The movie centers first around the investigation of a gangland-styled massacre for which three African American rapists get the rap, and a goodie-goodie cop (Pearce) gets a medal. This early part of the film also traces Pearce's battle against police corruption -- a systemic plague that seeps into every level of police activity; from the youngest rank-and-file up to the chief of police. Later in the film, the tidy convictions of that massacre begin to unravel as the three head-strong cops investigate a Hollywood porn-and-prostitution rink. Kevin Spacey is the police consultant to a DRAGNET-styled television cop-show, and Danny DeVito the writer for a tabloid paper that thrives on staged raids, whose beats often cross-over too intimately with those of the cops it covers.

It is a complex plot that gathers on many fronts, but, in the end, it all goes to the same issue: Can anyone do the right thing in an atmosphere so clouded by graft? The police force depicted is a dog chasing its tail; whose cops often investigate leads that other policemen are diligently trying to bury. And, the officers's own m.o.'s often clash and interfere with their ability to do their jobs. But, these cops are not two-dimensional thugs. L.A. CONFIDENTIAL crafts a big picture in which we see the best of intentions -- for instance, those of the Pearce character -- taken hostage by a runaway train; the department's image, as projected by the L.A. media (then, as now, the most powerful image-making machine in the universe).

It is easy to see that the clean-cut, dimple-in-the-cheek goodness of the fifties TV shows was a transparent attempt at propaganda that served the purpose of municipal establishment power and the PD's PR. The film takes that image and establishes it as the party-line for a police force that was expected to uphold that image at all costs; even if it compromised their ability to uphold the law, civil liberties, or any other inconvenience that might get in the way. The whole city was operating in like manner.

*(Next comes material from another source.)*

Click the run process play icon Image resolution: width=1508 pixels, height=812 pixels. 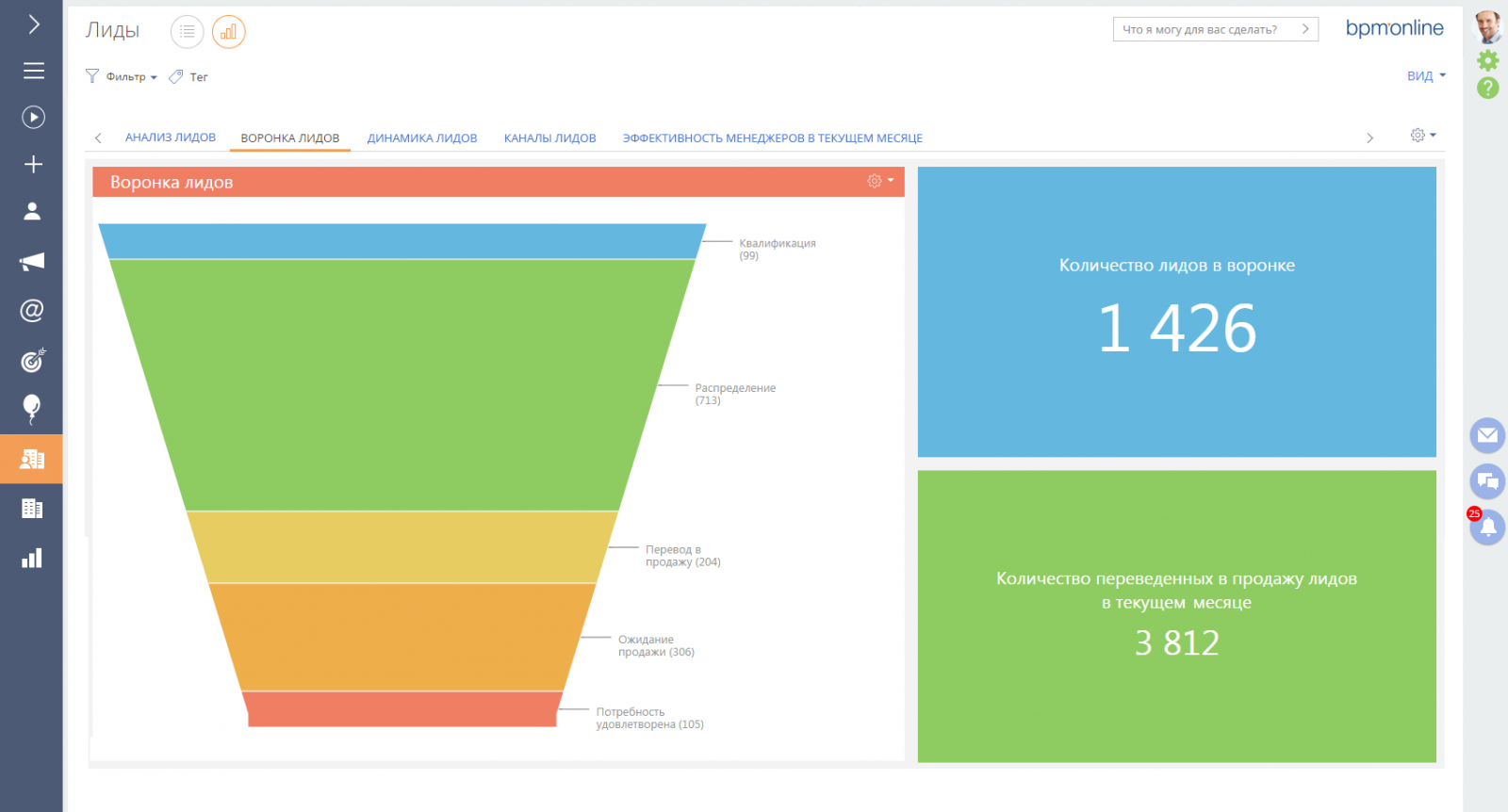(33, 117)
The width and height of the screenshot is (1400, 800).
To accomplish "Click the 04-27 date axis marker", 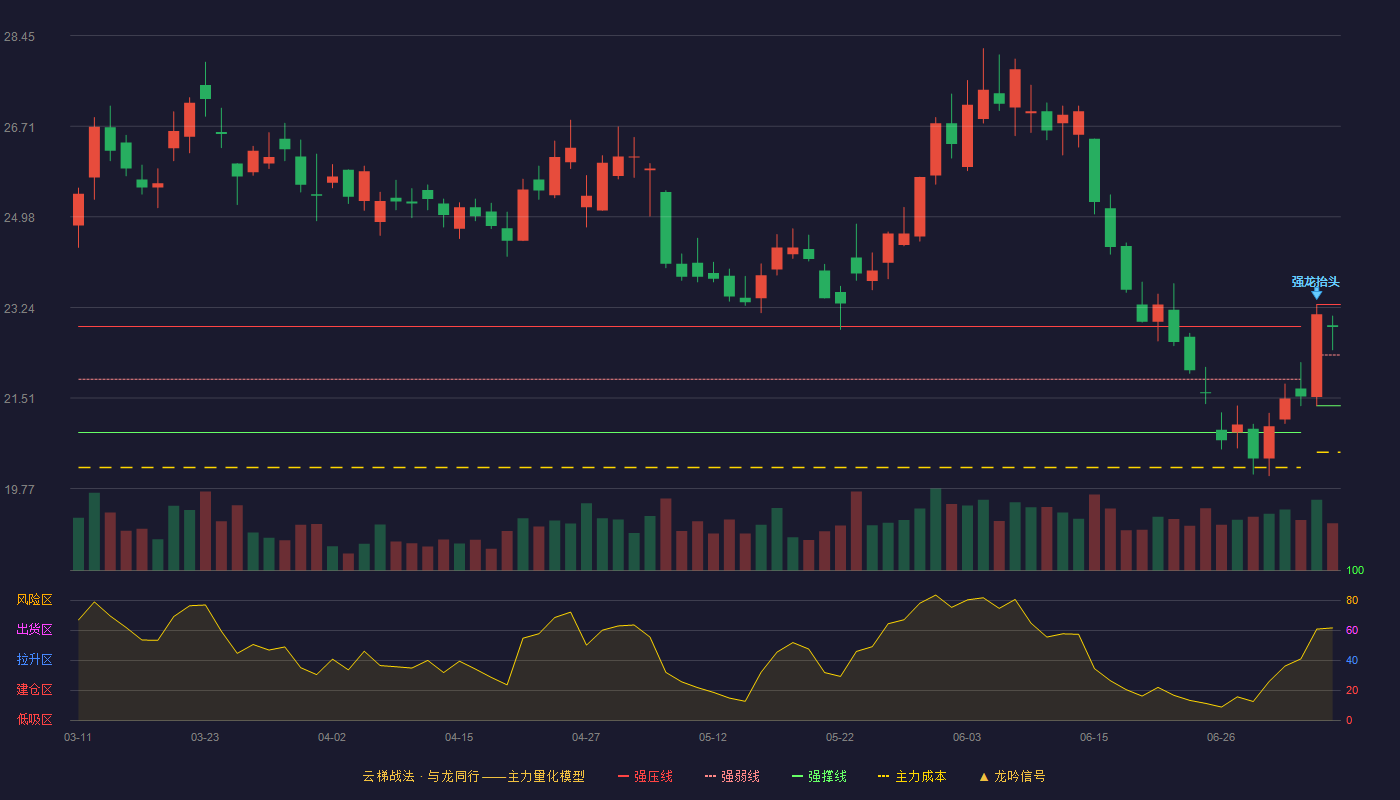I will coord(586,737).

It was so desperate to live up to its postcard image that it threw almost everything else by the wayside to pursue it.

As a period-piece, L.A. CONFIDENTIAL is masterful, using a wide variety of locations to show that the past is out there, and previewing contemporary issues that are the residual evidence of the movie's central themes: The corrupting effect of Hollywood power, racism, police corruption, the mob, irresponsible journalism, and the dawn of the television era, just to name a few. L.A. CONFIDENTIAL was the best movie of 1997.